Dismissed public servant Otto Sam says he would “absolutely not” go to “Papa” in an effort to get the Unity Labour Party administration to honour a court order to compensate him for wrongful transfer and subsequent dismissal from the public service.
A few years ago, Prime Minister Ralph Gonsalves, said that persons could take matters to whatever courts they want, but when they are done, they have to come back to “Papa” — a reference to himself.
Sam goes back to court tomorrow (Thursday) for assessment of damages in relation to his May 2013 dismissal, even as the government is yet to honour the 2015 court order that he be compensated in relation to his 2010 transfer to the National Emergency Management Organisation.
Asked on Monday at a press conference called by his chambers if he is prepared to go to “Papa” in an effort to get the government to make the payment, Jomo Thomas, one of Sam’s lawyers, said:
“This is a country with the rule of law.”
“If it is,” interjected Sherlan “Zita” Barnwell, a partner in the law firm and an opposition senator.
Thomas said that in a court where there is rule of law, the law trumps the likings or opinions of any individual.
“As counsel for Mr. Sam, I would be willing to speak to whoever has authority and holds the purse string. But certainly, I don’t think that once the court has pronounced in as decisive a manner in which the court pronounced in both the transfer case and the dismissal case, I don’t think anyone, either attorneys or Mr. Sam should have to speak with anyone except the attorney general in bringing this matter to an end.”
He said that in the early stages of the matter being before the court, he repeatedly said that the law does not support the manner in Sam was transferred.
“… because it was not a lateral transfer and that is what we said and the court found that not to be the case, that the transfer was not lateral and certainly the dismissal was just punitive and had nothing to do with any transgression which had been made.
“… I am a lawyer, I fight cases and I am always excited when I win and this was a decisive victory for Mr. Sam and the law in St. Vincent and the Grenadines,” Thomas said.
Meanwhile, speaking at the same press conference, Sam said he has “absolutely not” considered going to the proverbial Papa in an effort to have the state honour the court rulings.
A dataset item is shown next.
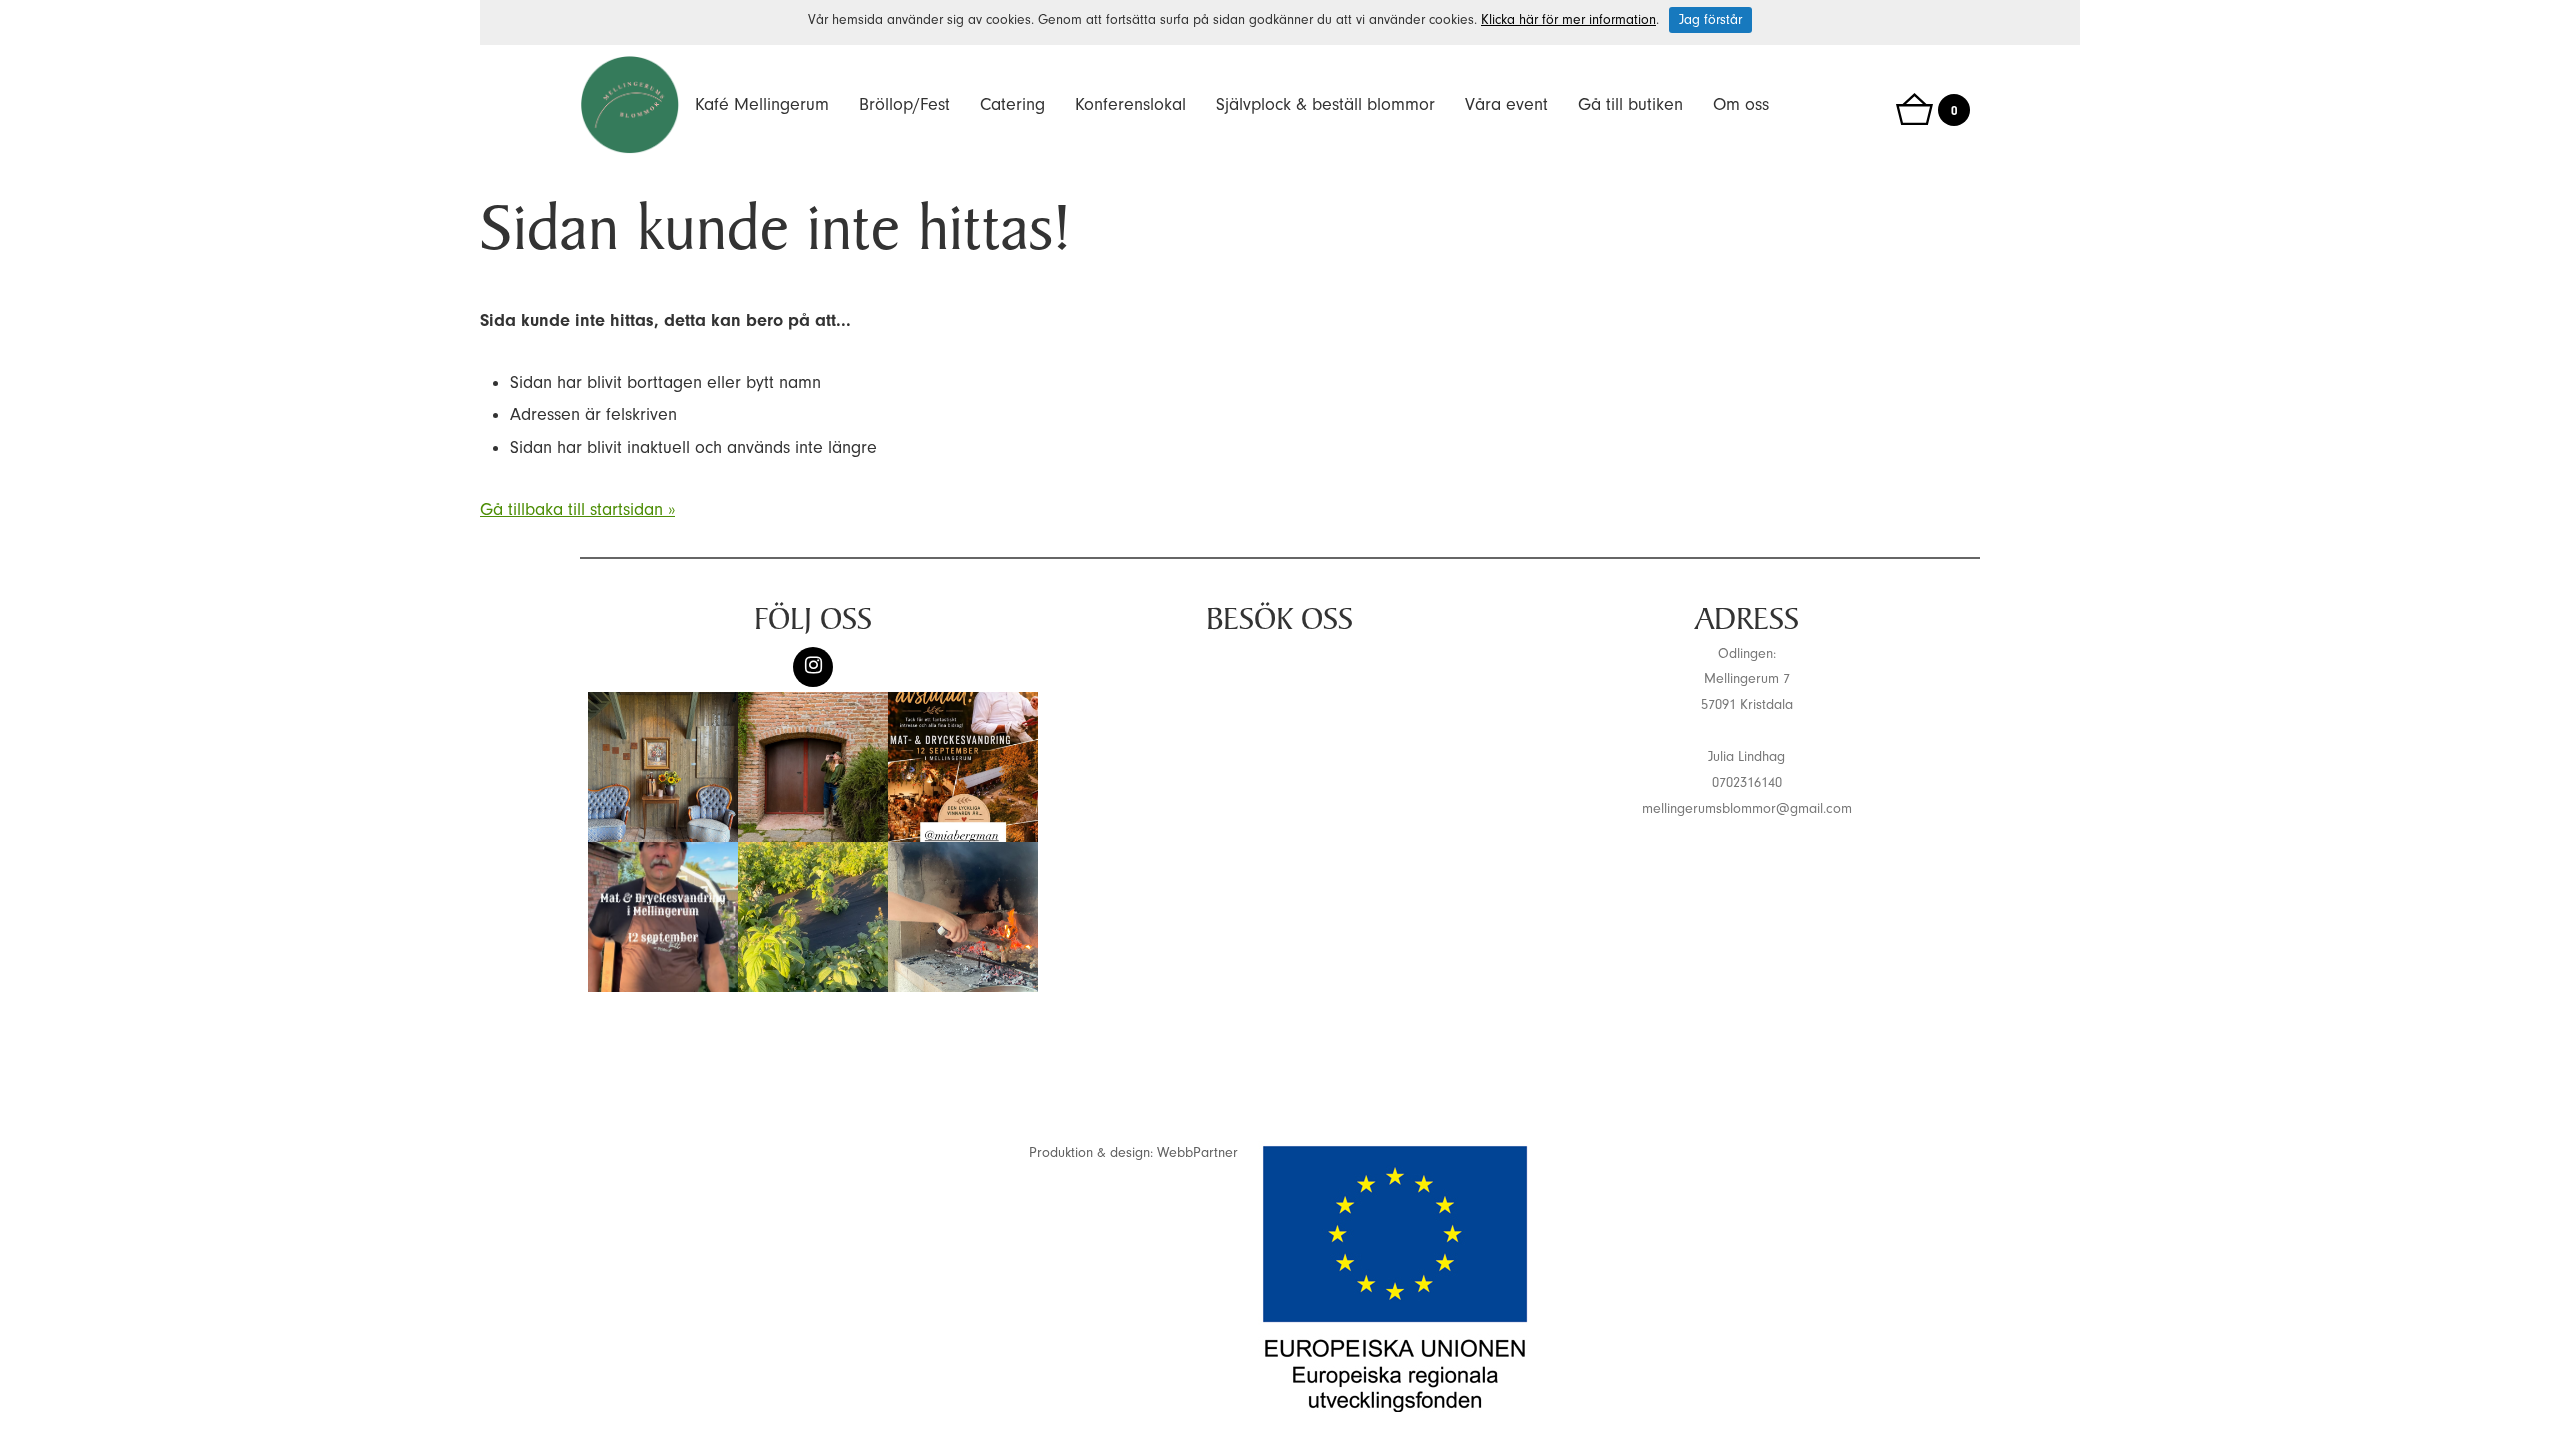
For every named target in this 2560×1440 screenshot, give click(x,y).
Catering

“In fact, there were times when the state, in all of their game playing and their manoeuverings sought settlement and we have always agreed that the court must speak. Allow God to have his hand in this and let the court to speak clearly. And that is what has happened.”
He said that if the Attorney General’s Chambers is not complying with the order of the court, “the chairman of cabinet and or the minister of finance ought to instruct him … to obey the order of the court.”
The failure to honour the court agreement “undermines the integrity of the government and you simply cannot have any minister, whoever the minister is, let alone a public servant, to be flouting the law and the order of the court to be undermining the integrity of the rule of law,” Sam said.
“No government in a civilized society would want to do that. So it is instructive, at least, that the Minister of Finance and or the chairman of Cabinet should demand that the Attorney General make haste in fully addressing the matter. But, in terms of going to individuals, we don’t know how to do that,” Sam said.